In 2009 there were 26 clinicians and as of Dec 2013 there will be 3 fulltime and 3 part time clinical social workers. Another Psychiatrist is cutting hours and adding them to the contract agency and there will be only one part time nurse practitioner out of four left for medication management. In 2008, 1718 adults and 425 children were served. In 2010, 1200 adults were served and 51% were seriously and persistently mentally ill (SPMI). In the same year 250 children were served and 48% were SPMI. The Children’s Unit was closed in Dec 2010. 12.5 staff positions were eliminated. In 2010-11 OMH approved Lourdes and Family & Children’s Society applications for licensure as mental health clinics. They were encouraged to seek such.

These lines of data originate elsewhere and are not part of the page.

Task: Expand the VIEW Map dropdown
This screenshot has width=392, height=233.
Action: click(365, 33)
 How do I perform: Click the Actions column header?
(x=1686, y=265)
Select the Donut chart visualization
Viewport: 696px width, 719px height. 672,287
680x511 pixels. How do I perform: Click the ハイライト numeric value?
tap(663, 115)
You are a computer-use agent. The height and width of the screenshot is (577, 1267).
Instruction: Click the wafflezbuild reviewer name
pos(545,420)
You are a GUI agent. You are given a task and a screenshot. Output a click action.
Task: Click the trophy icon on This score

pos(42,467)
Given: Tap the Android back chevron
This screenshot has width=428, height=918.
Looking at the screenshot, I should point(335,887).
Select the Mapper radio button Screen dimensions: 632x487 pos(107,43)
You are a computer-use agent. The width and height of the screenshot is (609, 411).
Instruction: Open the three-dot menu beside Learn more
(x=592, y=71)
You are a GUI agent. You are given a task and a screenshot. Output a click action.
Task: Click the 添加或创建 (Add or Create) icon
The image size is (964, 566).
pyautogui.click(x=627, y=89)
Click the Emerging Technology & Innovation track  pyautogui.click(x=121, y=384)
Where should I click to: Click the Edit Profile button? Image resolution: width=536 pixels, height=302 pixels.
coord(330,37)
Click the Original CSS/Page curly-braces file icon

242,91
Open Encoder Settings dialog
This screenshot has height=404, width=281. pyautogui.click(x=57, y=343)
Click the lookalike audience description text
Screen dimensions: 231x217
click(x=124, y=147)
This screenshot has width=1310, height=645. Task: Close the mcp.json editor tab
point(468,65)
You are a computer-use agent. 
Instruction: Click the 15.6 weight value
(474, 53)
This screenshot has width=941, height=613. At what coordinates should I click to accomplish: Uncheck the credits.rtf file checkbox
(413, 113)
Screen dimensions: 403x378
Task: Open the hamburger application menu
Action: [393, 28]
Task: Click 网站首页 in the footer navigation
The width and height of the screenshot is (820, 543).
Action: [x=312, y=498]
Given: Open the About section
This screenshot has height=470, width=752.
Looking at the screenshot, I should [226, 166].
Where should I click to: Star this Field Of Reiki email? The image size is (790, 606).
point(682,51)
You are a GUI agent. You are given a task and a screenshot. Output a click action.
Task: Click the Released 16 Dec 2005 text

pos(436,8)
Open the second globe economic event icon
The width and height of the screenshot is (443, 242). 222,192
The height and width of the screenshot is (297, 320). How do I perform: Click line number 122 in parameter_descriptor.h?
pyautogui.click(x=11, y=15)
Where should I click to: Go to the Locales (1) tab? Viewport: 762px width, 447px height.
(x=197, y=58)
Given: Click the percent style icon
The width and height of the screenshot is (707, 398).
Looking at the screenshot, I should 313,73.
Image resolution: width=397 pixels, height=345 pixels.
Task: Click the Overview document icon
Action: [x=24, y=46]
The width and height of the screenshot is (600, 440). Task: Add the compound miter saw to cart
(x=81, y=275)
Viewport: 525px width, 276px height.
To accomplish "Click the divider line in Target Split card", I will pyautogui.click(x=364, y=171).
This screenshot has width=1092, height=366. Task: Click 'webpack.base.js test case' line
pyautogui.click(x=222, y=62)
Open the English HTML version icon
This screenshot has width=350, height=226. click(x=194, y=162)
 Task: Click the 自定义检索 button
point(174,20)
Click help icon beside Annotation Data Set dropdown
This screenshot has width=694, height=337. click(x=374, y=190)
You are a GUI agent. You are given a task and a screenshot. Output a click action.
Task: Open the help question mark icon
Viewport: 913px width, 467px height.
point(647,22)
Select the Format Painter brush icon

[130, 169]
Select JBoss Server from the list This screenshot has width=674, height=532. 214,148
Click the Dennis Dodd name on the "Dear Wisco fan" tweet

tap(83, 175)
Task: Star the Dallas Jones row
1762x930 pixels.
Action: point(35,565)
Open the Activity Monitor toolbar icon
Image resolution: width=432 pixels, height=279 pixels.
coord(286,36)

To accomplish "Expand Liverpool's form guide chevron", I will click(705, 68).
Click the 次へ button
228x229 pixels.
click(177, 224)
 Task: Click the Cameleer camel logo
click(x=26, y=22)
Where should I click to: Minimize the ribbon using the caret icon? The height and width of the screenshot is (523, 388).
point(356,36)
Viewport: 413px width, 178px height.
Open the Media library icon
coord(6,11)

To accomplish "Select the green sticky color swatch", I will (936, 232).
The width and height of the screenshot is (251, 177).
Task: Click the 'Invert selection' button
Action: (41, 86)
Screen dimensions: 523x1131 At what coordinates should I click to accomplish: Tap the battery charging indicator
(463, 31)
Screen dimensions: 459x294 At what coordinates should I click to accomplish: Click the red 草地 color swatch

MENTAL HEALTH SERVICE CAPACITY
One Size Does Not Fit ALL
It is interesting that the elected officials who subscribe to the Unshackle NY clamor about unfunded mandates make no plea for the mentally ill of our community. Since 2000 or before the County Mental Health Clinics in New York have been gearing up for transition to the Federal ambulatory patient group (APG) payment rates that were supposed to go into effect in September 2012. These rates also were part of the Medicaid Redesign and Medicaid Managed Care and Family Health Plus plans for clinic reimbursement. The ruse is that these billable units of service do not cover the cost of the service (practitioners and overhead). Thank your Congress representatives for that. In addition, as the Affordable Care Act starts people who make too much to qualify for Medicaid but not enough to qualify for the federal subsidy and those who make income under the poverty line are not eligible for subsidy either in states that rejected the ACA Medicaid expansion.
A report in June of the White House Summit on mental health noted that public spending on mental health services has been slashed across the country in recent years, driven by the recession and by a zeal to shrink government. Were you aware that there was a NYS bill proposing the Mental Health Public Awareness Tax Check off last session?